Paul confronts the Corinthian church about their attitude toward a man having an affair with his stepmother. Paul is concerned with the blatant disregard of God’s law by the man in question, and even more concerned with the church’s attitude toward his behavior.
Review
1Corinthians 4:17-21 is the transition from Paul’s first major topic of the letter to his second. He is still responding to issues reported to him verbally. In 1Corinthians 1-4, he addressed the issue of factions in the Corinthian church and the worldly theology that led to those divisions.
Passage
4:16Therefore I exhort you, be imitators of me. 17For this reason I have sent to you Timothy, who is my beloved and faithful child in the Lord, and he will remind you of my ways which are in Christ, just as I teach everywhere in every church. 18Now some have become arrogant, as though I were not coming to you. 19But I will come to you soon, if the Lord wills, and I shall find out, not the words of those who are arrogant but their power. 20For the kingdom of God does not consist in words but in power.
21What do you desire? Shall I come to you with a rod, or with love and a spirit of gentleness? – 1Corinthians 4:16-21
- Timothy may be the one carrying this letter to Corinth.
- Paul is sending Timothy to remind and instruct them on how to imitate Paul.
- Their arrogance springs from the fact that they see themselves as superior to Paul such that they can judge him and find him lacking.
- Some theologians use the language of 1Corinthians 4:20 to claim those who speak in tongues (power) are better than those who only teach with words. I don’t think the context supports this view.
- By power and words, I think Paul is saying God credentialed his apostolic authority with power (signs) — unlike the views of the Corinthians.
- Paul’s words do not imply that we should only listen to teachers today who are credentialed with signs. We don’t have teachers today with apostolic authority.
- Rather we evaluate teachers today by how well their teaching conforms to Scripture (i.e. how well they build on the foundation).

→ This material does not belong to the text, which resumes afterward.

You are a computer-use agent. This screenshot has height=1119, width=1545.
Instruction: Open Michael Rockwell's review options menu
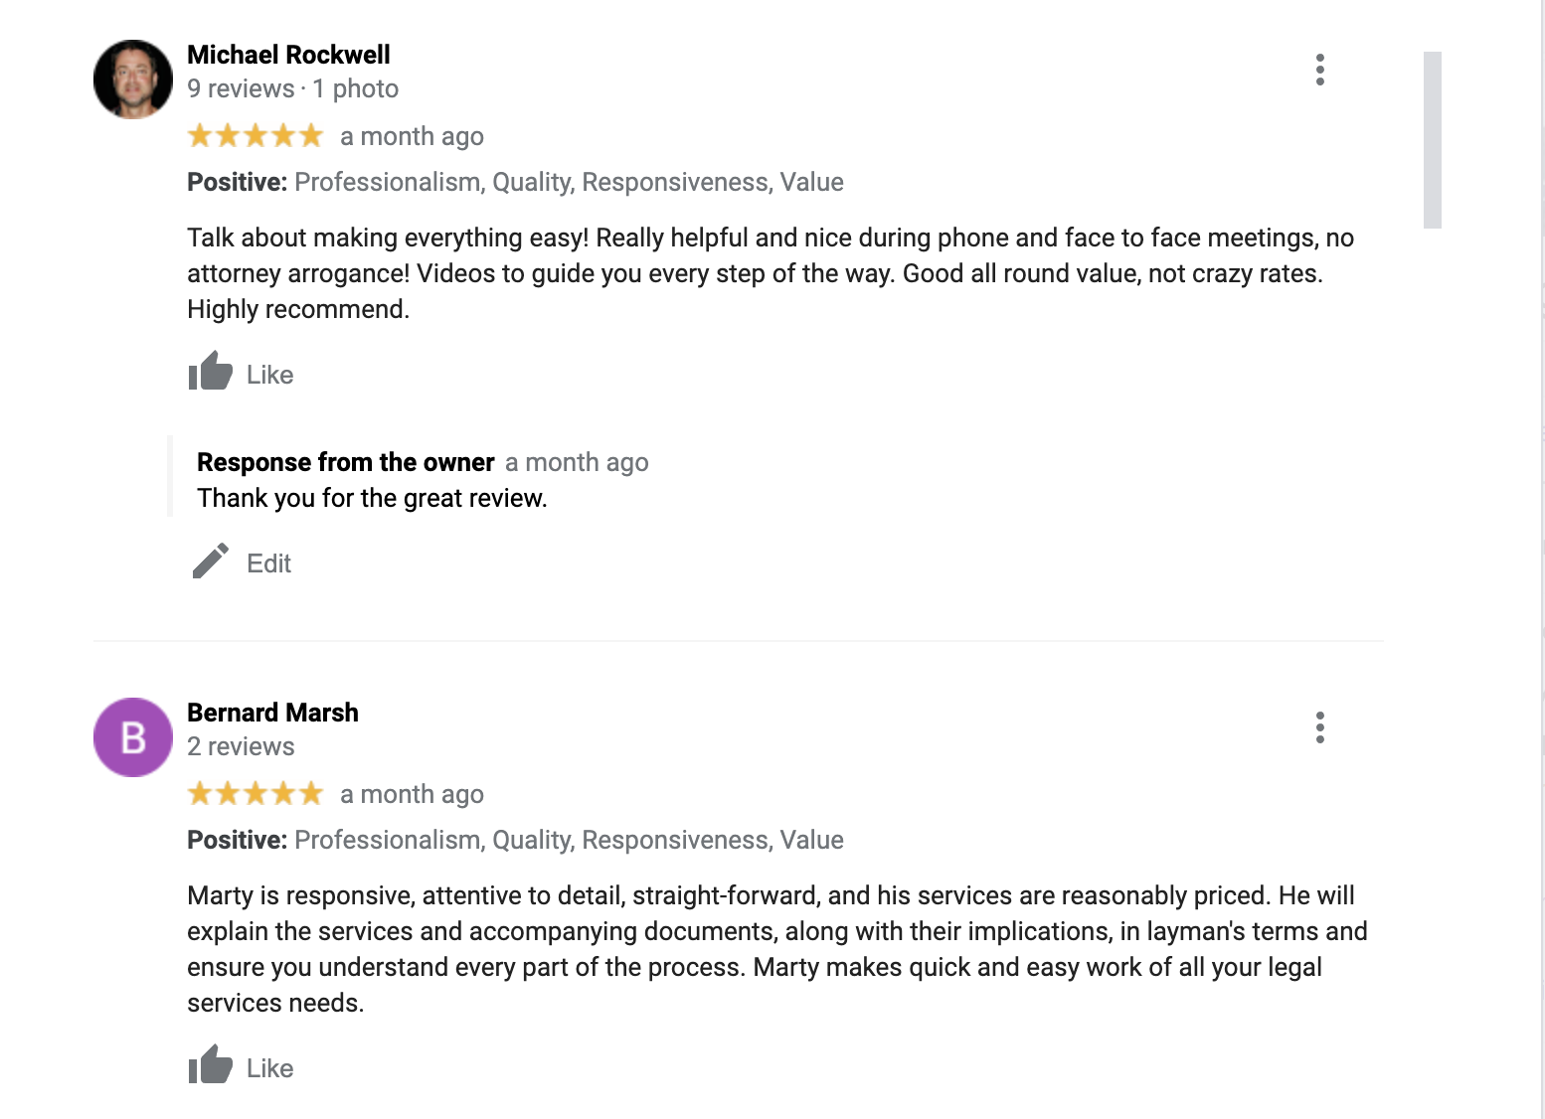coord(1319,70)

5:1It is actually reported that there is immorality among you, and immorality of such a kind as does not exist even among the Gentiles, that someone has his father’s wife. 2You have become arrogant and have not mourned instead, so that the one who had done this deed would be removed from your midst. 3For I, on my part, though absent in body but present in spirit, have already judged him who has so committed this, as though I were present. 4In the name of our Lord Jesus, when you are assembled, and I with you in spirit, with the power of our Lord Jesus, 5I have decided to deliver such a one to Satan for the destruction of his flesh, so that his spirit may be saved in the day of the Lord Jesus. – 1Corinthians 5:1-5
- Leviticus 18 prohibits several kinds of sexual relationships. Leviticus 18:7 prohibits a sexual relationship with your mother. Leviticus 18:8 prohibits a sexual relationship with your father’s wife.
- Since the context implies these are different people, “your father’s wife” is your stepmother, both in 1Corinthians and Leviticus.
- The man in question appears to be having an affair with his stepmother while his father is still alive.
- Alternately, the offender may be having an affair with his father’s widow, but the gentile community would not find that as overtly offensive as the an affair while his father lives. Paul says this situation is offensive to both pagans as well as Jews/Christians.
- Immorality is a universal affliction. The problem is not that this man’s sin has become obvious. The problem is that he is openly defying God’s moral requirements while claiming to be a believer and the church finds no problem with that stance.
- Paul says the church ought to mourn over his situation, not boast about it.
- Paul’s advice is to stop treating this man as a believer and stop encouraging his self-deception. His open defiance of God’s values contradicts his claim to faith and they are to stop treating him as one who has faith.
- The goal is that this man would repent and turn back to God.
- Paul is concerned that the church is ignoring blatant immorality. Paul wants them to confront the immorality for that person’s sake to accomplish the man’s redemption.
- Paul does not speak to the women involved, probably because she is not a believer and there is no hypocrisy on her part.